The right order: measure → identify hot paths → optimise selectively → measure again.
go test -bench=. -cpuprofile=cpu.pprof -memprofile=mem.pprof
go tool pprof -top -cum cpu.pprof
go test -bench=. -count=10 > before.txt # apply change, then re-run
benchstat before.txt after.txt
Premature optimisation of facades is a classic time-waster. The pattern is already efficient on the dispatch side — Go's compiler handles the common cases well.
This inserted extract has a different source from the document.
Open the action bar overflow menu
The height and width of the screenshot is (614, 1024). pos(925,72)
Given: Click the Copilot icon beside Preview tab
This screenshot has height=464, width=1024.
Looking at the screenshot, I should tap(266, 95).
The exceptions almost always worth doing without measurement:
sync.Oncefor lazy init of subsystems (Exercise 6).- Avoid a global lock around the whole flow when subsystems have their own locking (Exercise 1).
- Don't construct a fresh facade per request when state can be injected (Exercise 11).
- Don't recompile regexes, recompile templates, or rebuild fixed config inside the facade.
Everything else: measure first.
Summary¶
Wins that always ship: - sync.Once for lazy subsystem init (Exercise 6). - Drop the global lock when subsystems have internal locking (Exercise 1). - Reuse the facade with injected per-request state instead of constructing it per request (Exercise 11). - Compile-time interface check (var _ FacadeIface = (*Facade)(nil)).
Wins behind a profile: - Parallelise independent subsystem calls with errgroup (Exercise 2). - Reuse buffers via sync.Pool for hot facade-to-subsystem arg shapes (Exercise 3). - Cache read-heavy subsystem results with TTL + singleflight (Exercise 10). - Batch many small subsystem calls into one (Exercise 7). - Replace fmt.Errorf on hot error paths with typed errors (Exercise 9). - Replace reflection-based dispatch with direct or closure-table calls (Exercise 12).
Wins that trade off flexibility: - Return concrete types instead of interfaces from facade methods (Exercise 4). - Replace mutex with atomic for simple counter state (Exercise 5).
Rarely worth it without measurement: PGO devirtualization (Exercise 8) — only for hot, stable services with a representative profile.
Most facade performance work is avoiding serialisation and moving cost off the hot path. The three patterns most engineers hit first — global lock around everything (Exercise 1), serial calls to independent subsystems (Exercise 2), per-request facade construction (Exercise 11) — fix the majority of facade-related hotspots in real services with no measurement needed.